STUMP » Articles » Mortality with Meep: Guessing at Trends » 1 July 2019, 12:24

Where Stu & MP spout off about everything.

Mortality with Meep: Guessing at Trends  


1 July 2019, 12:24

Someone on facebook linked to the Storyline site, and I’ve really enjoyed it.

The concept is very simple — there’s a time series of some sort, based on historical data — generally, there are points for every decade, or maybe every five years. You are given one point on the time series, and you have to draw the rest in. You can do a start/end point and then grab individual points and move them around.

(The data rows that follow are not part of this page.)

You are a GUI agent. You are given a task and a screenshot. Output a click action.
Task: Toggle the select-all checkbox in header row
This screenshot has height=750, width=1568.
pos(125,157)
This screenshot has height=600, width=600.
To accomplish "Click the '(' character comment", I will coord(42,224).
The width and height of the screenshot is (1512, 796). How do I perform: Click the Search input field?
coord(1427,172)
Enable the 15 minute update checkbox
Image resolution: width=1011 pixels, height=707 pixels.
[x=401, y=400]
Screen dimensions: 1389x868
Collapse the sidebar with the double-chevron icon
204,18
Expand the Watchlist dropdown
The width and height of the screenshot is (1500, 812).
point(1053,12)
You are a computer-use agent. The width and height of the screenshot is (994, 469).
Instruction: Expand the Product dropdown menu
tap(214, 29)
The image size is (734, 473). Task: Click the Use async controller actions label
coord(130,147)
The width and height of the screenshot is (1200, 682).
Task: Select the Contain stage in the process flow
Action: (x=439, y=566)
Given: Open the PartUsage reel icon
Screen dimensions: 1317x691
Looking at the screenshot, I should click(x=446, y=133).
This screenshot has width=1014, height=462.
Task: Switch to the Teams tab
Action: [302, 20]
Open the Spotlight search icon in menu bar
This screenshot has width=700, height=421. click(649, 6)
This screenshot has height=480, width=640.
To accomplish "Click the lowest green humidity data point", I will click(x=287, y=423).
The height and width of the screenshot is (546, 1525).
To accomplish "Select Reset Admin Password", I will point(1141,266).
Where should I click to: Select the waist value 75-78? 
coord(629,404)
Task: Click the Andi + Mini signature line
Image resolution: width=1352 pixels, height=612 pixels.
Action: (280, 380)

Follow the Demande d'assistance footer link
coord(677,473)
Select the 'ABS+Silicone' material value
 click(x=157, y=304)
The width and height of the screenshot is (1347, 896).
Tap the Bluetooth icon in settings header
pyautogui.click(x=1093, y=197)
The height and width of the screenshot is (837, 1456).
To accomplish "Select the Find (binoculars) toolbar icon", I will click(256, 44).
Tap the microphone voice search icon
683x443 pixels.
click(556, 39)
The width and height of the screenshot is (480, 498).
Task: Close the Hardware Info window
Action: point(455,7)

I tried a couple so far — I’ve generally done okay on them, but… (well, you’ll see).

My main complaint is that I want to see a link to the underlying data… in a few cases, I’m a bit suspicious about data sources and/or definitions.

The other thing is how they “spline” points together… looks like it may be cubic splines, and that doesn’t work well for certain data patterns and makes people think there’s more variability than there is.

Here’s the death quiz. I actually hadn’t done this one before … you’re going to have to believe me that I’m doing screenshots from a real attempt.

Well, you’ll see I definitely didn’t do this one before.

First question:

So here you see my guess. The point in 1985 was given to me, and this question isn’t exactly fair… (I’ll say why in a moment)

My result:

I forgot to click on the question mark, but it’s a hint as to a driver for rate changes: “In 1963, the Catholic Church lifted the ban on cremation.”

Now, the reason that this question wasn’t fair for me to answer was not that I knew that factoid (I didn’t know when the ban had been lifted, but I did know there was no cremation ban in the Church right now.)

It was because I actually had to look up cremation stats for one of my research reports at my job. I had just been revising that report this morning. I knew what current stats were like, and I knew how cremation had taken off.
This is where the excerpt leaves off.